Steve Springer, the longtime former Lakers beat writer for the Los Angeles Times who has written several books about the team’s history, notes that there were no local broadcasts of Lakers games in the team’s first season in L.A. in 1961.
It wasn’t until the end of the second round of the playoffs, when owner Bob Short called then USC broadcaster Chick Hearn at 2 a.m. on early morning in March, and asked if he would fly to St. Louis to call Game 5 of the Lakers’ series with the Hawks.
The Lakers had drawn just only 7,802 fans for the two postseason games played at the L.A. Sports Arena before that. After Hearn’s call, they had 14,844 for Game 6 back home.
“Nobody ever questioned the value of a Laker broadcast again,” said Springer.
In light of the latest Time Warner Cable SportsNet and Deportes deal holding up a wider distribution of Lakers games to Southern Californians with the regular season starting a week away, Springer said he couldn’t blame the Lakers for signing the TWC deal, nor could he fault the cable company for paying the rights fees that it did.
“The $120 million a year they are receiving from Time Warner is, with revenue sharing and the luxury tax, the difference between making and losing money. You can’t blame Time Warner for buying control of the hottest team in town. Direct TV and the others are just going to have to negotiate a deal or watch their subscriber list shrink drastically among those who can get TWC.”

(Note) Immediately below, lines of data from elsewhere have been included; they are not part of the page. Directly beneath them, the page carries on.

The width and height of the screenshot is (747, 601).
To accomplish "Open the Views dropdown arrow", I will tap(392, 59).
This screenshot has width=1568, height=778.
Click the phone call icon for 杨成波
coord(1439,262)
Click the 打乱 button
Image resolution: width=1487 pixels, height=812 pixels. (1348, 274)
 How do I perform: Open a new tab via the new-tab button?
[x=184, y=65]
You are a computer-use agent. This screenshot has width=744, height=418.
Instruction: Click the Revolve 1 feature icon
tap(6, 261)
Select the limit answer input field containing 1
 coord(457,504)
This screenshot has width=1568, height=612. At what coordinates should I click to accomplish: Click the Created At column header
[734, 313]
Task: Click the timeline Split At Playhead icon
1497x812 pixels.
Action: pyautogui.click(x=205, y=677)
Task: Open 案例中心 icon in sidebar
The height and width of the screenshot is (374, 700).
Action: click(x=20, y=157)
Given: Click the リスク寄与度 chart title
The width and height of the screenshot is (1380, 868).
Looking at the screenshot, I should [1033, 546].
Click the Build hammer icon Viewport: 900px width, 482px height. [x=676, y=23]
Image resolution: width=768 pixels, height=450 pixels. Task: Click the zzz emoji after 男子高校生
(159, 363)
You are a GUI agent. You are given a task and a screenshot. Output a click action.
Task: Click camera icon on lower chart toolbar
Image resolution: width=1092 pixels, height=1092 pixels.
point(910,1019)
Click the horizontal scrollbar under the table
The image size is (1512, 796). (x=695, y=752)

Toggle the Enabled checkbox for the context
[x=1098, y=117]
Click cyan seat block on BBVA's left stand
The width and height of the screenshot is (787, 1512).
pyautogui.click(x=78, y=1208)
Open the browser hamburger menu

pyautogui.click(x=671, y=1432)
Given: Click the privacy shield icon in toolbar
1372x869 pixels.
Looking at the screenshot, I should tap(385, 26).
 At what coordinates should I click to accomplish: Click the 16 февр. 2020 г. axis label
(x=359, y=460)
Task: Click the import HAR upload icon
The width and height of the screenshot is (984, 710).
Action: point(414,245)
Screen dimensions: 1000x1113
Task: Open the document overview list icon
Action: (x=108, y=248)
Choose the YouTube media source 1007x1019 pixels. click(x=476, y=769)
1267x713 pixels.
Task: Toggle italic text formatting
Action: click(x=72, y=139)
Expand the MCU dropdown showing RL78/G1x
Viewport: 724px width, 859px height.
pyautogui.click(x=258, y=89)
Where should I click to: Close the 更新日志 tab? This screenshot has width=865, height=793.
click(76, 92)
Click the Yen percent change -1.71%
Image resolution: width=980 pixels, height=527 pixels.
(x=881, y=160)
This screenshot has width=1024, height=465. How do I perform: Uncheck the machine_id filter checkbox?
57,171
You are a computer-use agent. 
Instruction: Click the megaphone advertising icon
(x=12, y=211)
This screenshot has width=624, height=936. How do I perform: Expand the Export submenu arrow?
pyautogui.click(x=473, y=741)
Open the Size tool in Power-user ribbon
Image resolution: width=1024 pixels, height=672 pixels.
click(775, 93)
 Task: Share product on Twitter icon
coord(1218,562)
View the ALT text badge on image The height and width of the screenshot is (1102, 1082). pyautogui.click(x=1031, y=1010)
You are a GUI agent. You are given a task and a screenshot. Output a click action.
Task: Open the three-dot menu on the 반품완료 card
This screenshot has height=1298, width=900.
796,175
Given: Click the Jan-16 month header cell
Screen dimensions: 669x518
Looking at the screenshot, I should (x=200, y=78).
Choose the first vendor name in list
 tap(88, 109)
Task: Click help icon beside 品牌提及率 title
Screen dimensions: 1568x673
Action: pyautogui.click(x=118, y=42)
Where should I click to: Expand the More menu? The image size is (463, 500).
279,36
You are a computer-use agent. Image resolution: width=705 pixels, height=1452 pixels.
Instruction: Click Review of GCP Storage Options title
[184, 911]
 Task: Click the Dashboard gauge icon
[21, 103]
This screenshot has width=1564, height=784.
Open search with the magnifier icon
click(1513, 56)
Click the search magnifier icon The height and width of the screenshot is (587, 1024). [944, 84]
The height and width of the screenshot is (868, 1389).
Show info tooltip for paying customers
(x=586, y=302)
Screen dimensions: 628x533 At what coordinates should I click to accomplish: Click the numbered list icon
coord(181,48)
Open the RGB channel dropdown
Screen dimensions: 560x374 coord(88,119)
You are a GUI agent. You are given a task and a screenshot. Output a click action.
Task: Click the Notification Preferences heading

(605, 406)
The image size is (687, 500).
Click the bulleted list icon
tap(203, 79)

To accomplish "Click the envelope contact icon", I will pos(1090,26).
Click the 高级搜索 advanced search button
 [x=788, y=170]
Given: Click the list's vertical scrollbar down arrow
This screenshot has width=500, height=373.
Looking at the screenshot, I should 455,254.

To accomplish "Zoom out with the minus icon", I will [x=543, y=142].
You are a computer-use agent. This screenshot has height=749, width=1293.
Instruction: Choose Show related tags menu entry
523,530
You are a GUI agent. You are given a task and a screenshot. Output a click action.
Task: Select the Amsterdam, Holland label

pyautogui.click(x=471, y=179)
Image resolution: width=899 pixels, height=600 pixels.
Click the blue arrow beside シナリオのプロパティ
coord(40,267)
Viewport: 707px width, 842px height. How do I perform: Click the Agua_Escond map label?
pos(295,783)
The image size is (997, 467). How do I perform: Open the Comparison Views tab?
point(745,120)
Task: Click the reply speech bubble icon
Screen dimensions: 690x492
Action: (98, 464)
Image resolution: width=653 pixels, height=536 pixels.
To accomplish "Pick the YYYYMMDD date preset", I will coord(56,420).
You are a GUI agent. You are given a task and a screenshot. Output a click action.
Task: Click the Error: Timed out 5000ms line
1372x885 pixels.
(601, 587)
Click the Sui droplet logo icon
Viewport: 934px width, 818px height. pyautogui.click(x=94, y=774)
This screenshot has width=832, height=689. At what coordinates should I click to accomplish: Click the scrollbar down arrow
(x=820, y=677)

Springer, whose most recent Lakers book was co-authoring Jeanie Buss’ autobiography, has a prediction for how this could end:
“Politicians will soon be racing to the nearest camera to be the first to threaten legal action or propose legislation to break this deadlock. Could there be a better or surer way to get votes than by putting the Lakers back in the homes of their constituents?”